Opioid antagonists (eg, naloxone, 0.2 mcg/kg/min by intravenous infusion, or naltrexone, starting at 12.5 mg/day by mouth) show promise in the treatment of pruritus but may cause opioid withdrawal symptoms.

The 5-hydroxytryptamine (5-HT3) serotonin receptor antagonist ondansetron, 4 mg orally three times a day as needed, and the selective serotonin reuptake inhibi­tor sertraline, 75–100 mg/day orally, may also provide some benefit.

For refractory pruritus, plasmapheresis or extracorporeal albumin dialysis may be needed.

Modafinil, 100–200 mg/day orally, may improve daytime somnolence but is poorly tolerated.

Deficiencies of vitamins A, D, and K may occur if steatorrhea is present and are aggravated when cholestyramine is administered.

Ursodeoxycholic acid (13–15 mg/kg/day in one or two doses) is the preferred medical treatment for PBC. It has been shown to slow the progression of disease (particularly in early-stage disease), stabilize histology, improve long-term survival, reduce the risk of developing esophageal varices, and delay (and possibly prevent) the need for liver transplantation, even in the absence of liver biochemical improvement. Complete normalization of liver biochemi­cal tests occurs in 20% of treated patients within 2 years and 40% within 5 years, and survival is similar to that of healthy controls when the drug is given to patients with stage 1 or 2 PBC.

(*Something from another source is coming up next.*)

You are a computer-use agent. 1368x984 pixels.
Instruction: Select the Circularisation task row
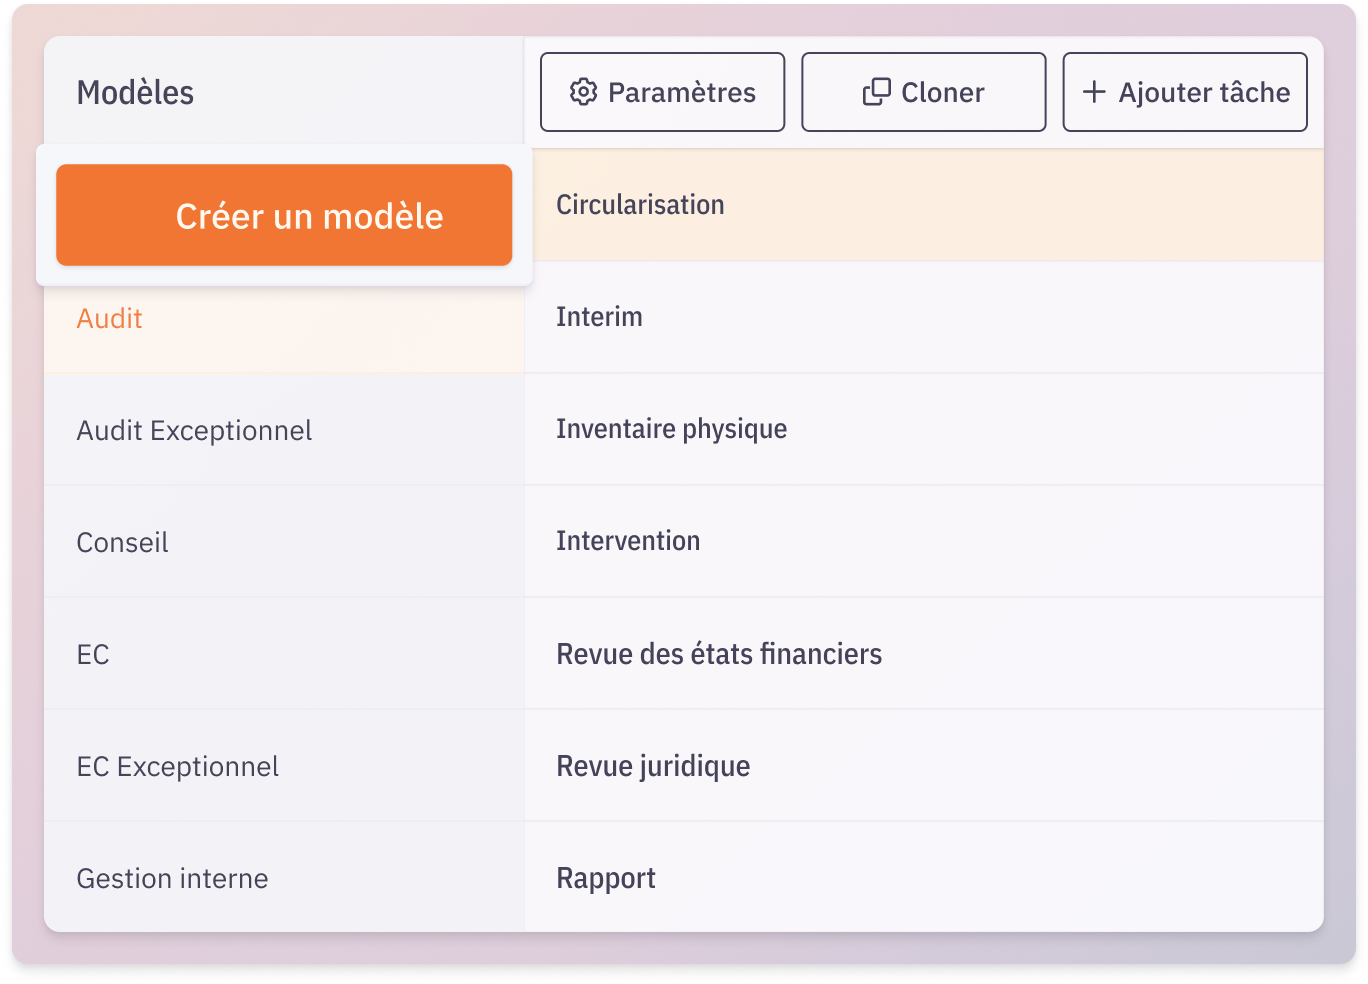(924, 205)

Response rates have been reported to be lower in men than women (72% vs 80%) and higher in women diagnosed after age 70 than before age 30 (90% vs 50%). Ursodeoxycholic acid has also been reported to reduce the risk of recurrent colorectal adenomas in patients with PBC. Side effects include weight gain and rarely loose stools. The drug can be continued during pregnancy.


Obeticholic acid, a farsenoid-X receptor agonist, was approved by the FDA in 2016 for the treatment of PBC in patients with an incomplete response or intolerance to ursodeoxycholic acid. Obeticholic acid is begun in a dose of 5 mg orally daily and increased to 10 mg daily if neces­sary, based on the decline in serum alkaline phosphatase and bilirubin levels. In patients with Child-Pugh class B or C cirrhosis, the initial dose is 5 mg weekly. The principal side effect is pruritus. Given the expensesiveness of the drug, it may not be cost-effective.

Colchicine (0.6 mg orally twice daily) and methotrexate (15 mg/wk orally) have had some reported benefit in improving symptoms and serum levels of alkaline phos­phatase and bilirubin.

Methotrexate may also improve liver histology in some patients, but overall response rates have been disappointing.

For patients with advanced disease, liver transplantation is the treatment of choice.